When Mama died, Arcola was 7, Edward 9, Annie Mae 12, and Henry was 15 years old.  Papa had his hands full with five young children to care for by himself.  All the older children from Papa's other two families were grown and married and there were already several grandchildren.  So Papa Stanley, at the age of 63, was left with five motherless children to rearup.  At that time Papa Stanley's mother, my sweet little old Irish grandmother, Anna Delilah Lasswitz, was living nearby with her only daughter, Aunt Rosa Lasswitz Foote.

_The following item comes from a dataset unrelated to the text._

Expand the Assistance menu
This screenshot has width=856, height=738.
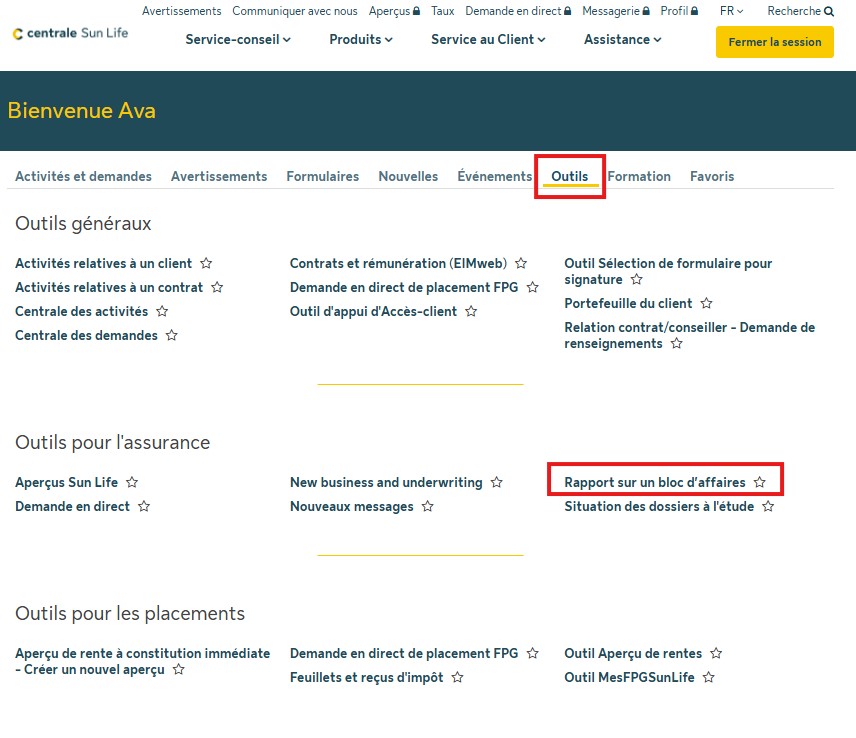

Grandma and Aunt Rosa, my father's half-sister, had been living nearby for several years after they had moved up from New Orleans where they had been living many years after leaving Pike County.  They had come up to help look after Mama in her sickness and after she died they both moved into the house with us to care for Papa's orphaned

Aunt Rosa (a youthful photo to the right) was 46 years old and Grandma Lasswitz was 79 when they came to live at "The Mansion on the Hill" to care for Papa Stanley's motherless children.  It was just wonderful beyond words to have those two sweet women come and live with us. I thank God over and over for my sweet little Irish grandmother and dear Aunt Rosa Lasswitz Foote. Thank God a million times for those two precious and unselfish women that came into our home and did so much for us.  We never would have made it without them.  They made the "One Hundred and Sixty Acres of Paradise and the Mansion on the Hill" a real paradise and a blessing to us all - the children, grandchildren, nieces and nephews, cousins, brothers and sisters, aunts and uncles and neighbors. Never have there been better or happier times spent anywhere than at the "One Hundred and Sixty Acres of Paradise" For several years after Mama died I tried and tried so hard to call Aunt Rosa "Mama", but she would always say: "My child, I am not your Mama, I am Aunt Rosa".  Of course I was only three or four years old and missed my mother something terrible.  I just had to call someone "mama".  There was an awful feeling of loneliness that just wouldn't go away.  I believe only those who have lost their mother at an early age can truly understand.  It has stayed with me all of my life. But Aunt Rosa and Grandma Lasswitz were always very, very good to me and I never missed a night of sitting on their bed talking with them before I kissed them goodnight.